If you have an active auto insurance policy, check to see if a new car purchase will be covered. There may be a grace period. In the insurance world, proof of insurance helps the lender if the borrower avoided paying their loan. The lender would notify the insurance company of the lien, and the lender would be titled as the loss of payee.
Lien - an insurance policy for lenders. when you purchase a vehicle, a lien will be on the title until you completely pay off the car.
Loss of Payee - the party to whom the claim from a loss is to be paid. A Loss of Payee has a legal right to collect payment in the event of a claim.
credit banking history
This is the documentation that allows lenders to pull your credit. Lenders want to feel confident in your ability to repay a loan, so they’ll look at your credit history, see if you have any late payments, bankruptcies, lawsuits, or anything that proves whether or not you’re able to pay off an auto loan.
To check your credit banking history, lenders will need your:
Social Security Number
Date of Birth (DOB)
Different lenders use different credit scoring systems, such as Equifax and FICO. Before applying for an auto loan, check with your preferred lender to know what scoring system they use. It will help you to know and understand your score before they do!
If you already have your eyes set on a vehicle, knowing the vehicle info, such as the VIN (vehicle identification number), selling price, and associated fees would help this application process.

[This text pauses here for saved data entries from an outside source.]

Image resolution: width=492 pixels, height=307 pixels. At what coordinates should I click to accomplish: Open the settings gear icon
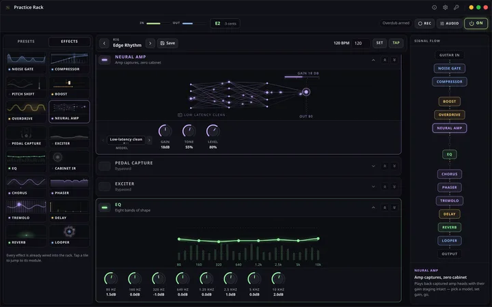tap(446, 8)

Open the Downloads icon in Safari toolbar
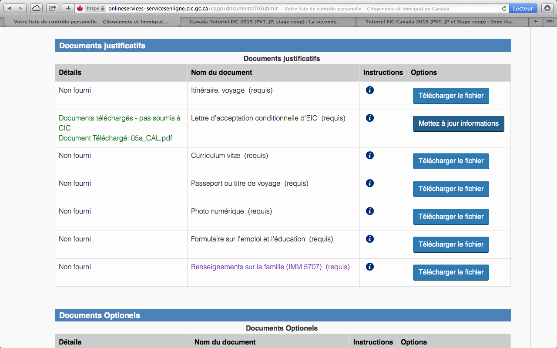pos(547,8)
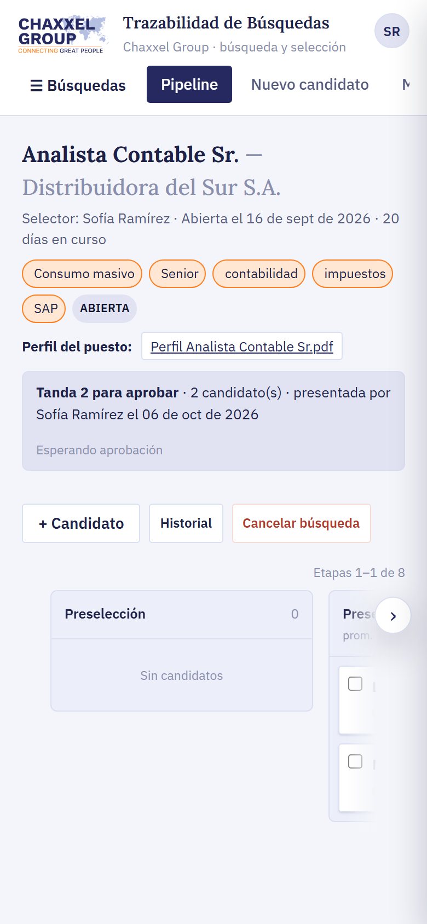This screenshot has width=427, height=924.
Task: Add a candidate with + Candidato
Action: coord(81,523)
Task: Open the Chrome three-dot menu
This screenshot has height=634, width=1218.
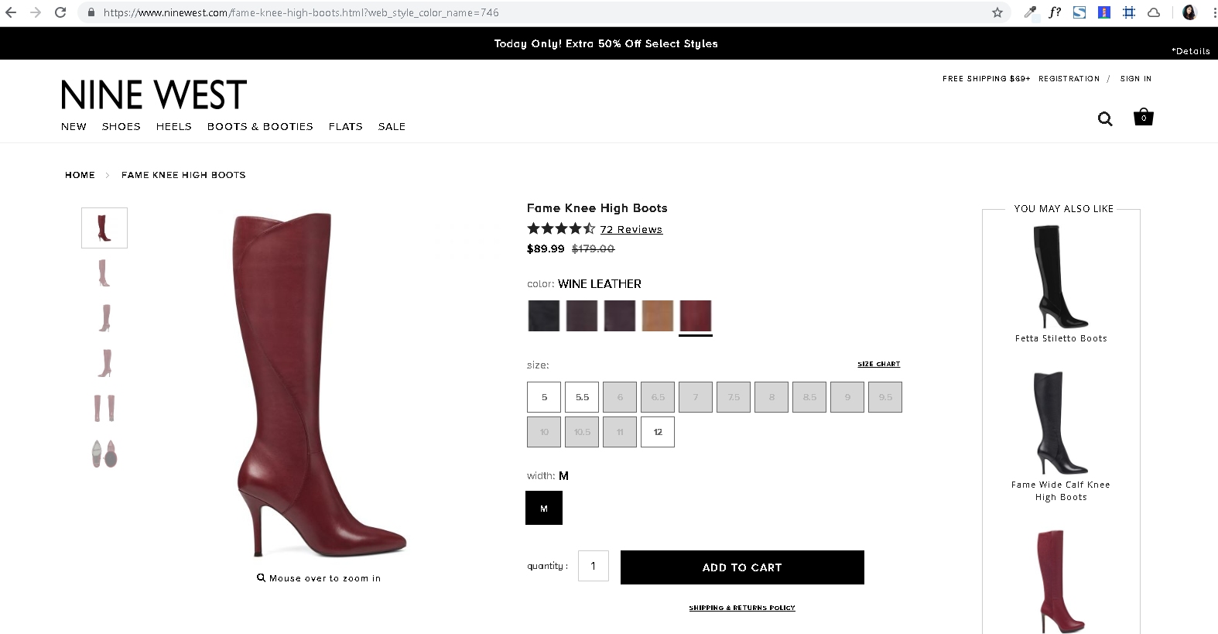Action: (x=1212, y=12)
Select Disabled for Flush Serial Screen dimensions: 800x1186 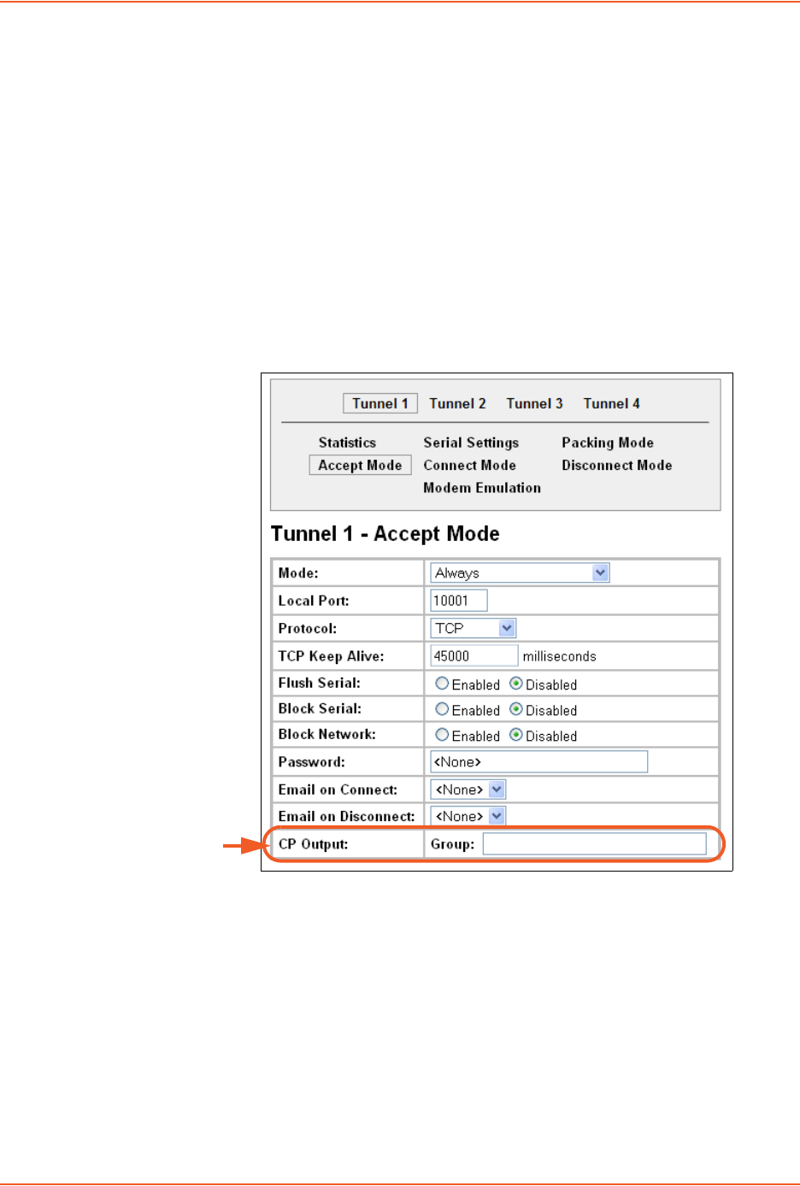click(x=516, y=684)
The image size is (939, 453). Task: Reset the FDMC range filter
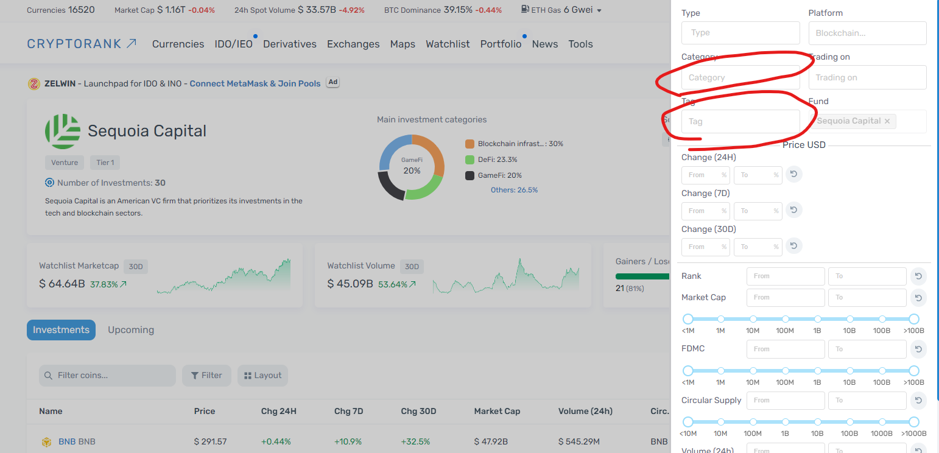click(918, 349)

Dealerships can help you obtain vehicle information using a purchase order. A buyer or seller can receive a purchase order on a vehicle. This documentation includes the selling price, rebates, and down payments made on the vehicle.
looking to refinance?
If you’re looking to refinance your existing vehicle, the lender may offer you a 10-day payoff (when you pay off your current loan within the next 10 days). It tells how much money - including the interest - you'll need to pay to have a car loan paid off. The amount differs from the auto loan you are seeking from the new lender.

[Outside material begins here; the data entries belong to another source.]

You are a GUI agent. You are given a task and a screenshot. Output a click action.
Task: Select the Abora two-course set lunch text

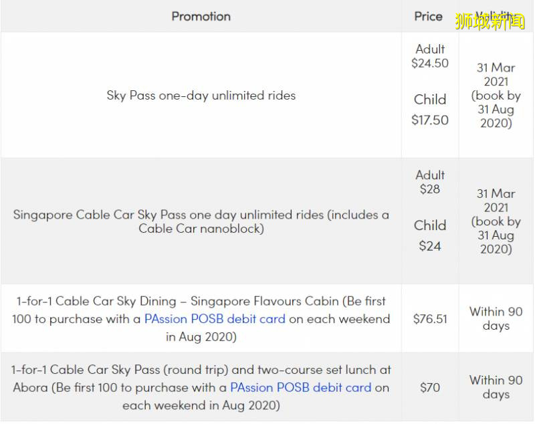tap(201, 370)
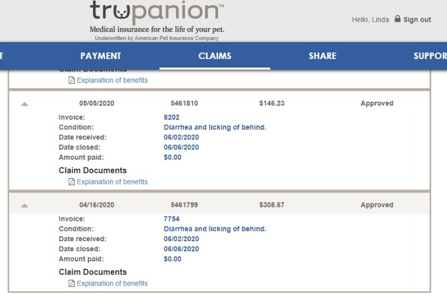Click PDF icon in claim 5461799 documents

point(72,283)
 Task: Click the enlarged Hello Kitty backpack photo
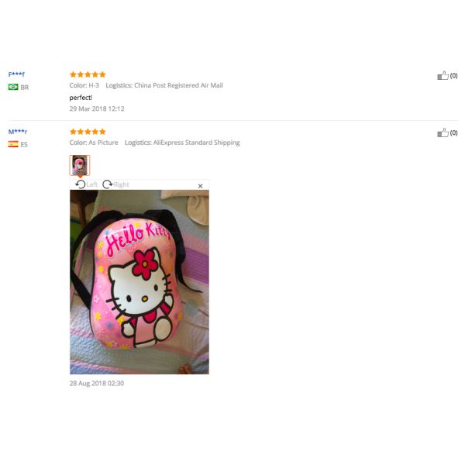(140, 282)
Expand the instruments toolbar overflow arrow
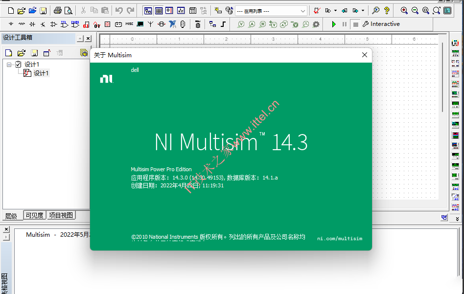 pos(457,219)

Psst...To start this process, some lenders may require a written payoff letter from your finance company.
buying from a private seller?
If you buy from a private seller, you may need to obtain or complete a bill of sale. When financing, contact your credit union or bank to ensure you have what’s needed when buying from a private seller.
Bill of Sale - a legal document that includes the terms of sale of a vehicle between a buyer and a seller. The bill of sale should only be signed after the buyer has completely paid off the vehicle (paid-in-full) and the seller has given the buyer the certificate of title.
If you’re trading in your vehicle, make sure to obtain your certificate of title, motor vehicle registration, and disclose any damage that occurred to the vehicle while you were the owner. If you don't already have these handy, a dealership could supply your certificate of title and registration.
Certificate of Title - proof that you are the owner of the vehicle. The document also lists any lien holders.
Motor Vehicle Registration - registration of a motor vehicle with a government authority. The registration helps show that you have paid any taxes or fees due. It also shows if any crime occurred associated with the vehicle.
QUICK TIP: Want to know the value of the car you are trading in? Visit Kelly Blue Book. It’s a trusted resource that provides many services including vehicle pricing and assessing car values. The site can also help you determine how much you need to borrow before financing a vehicle.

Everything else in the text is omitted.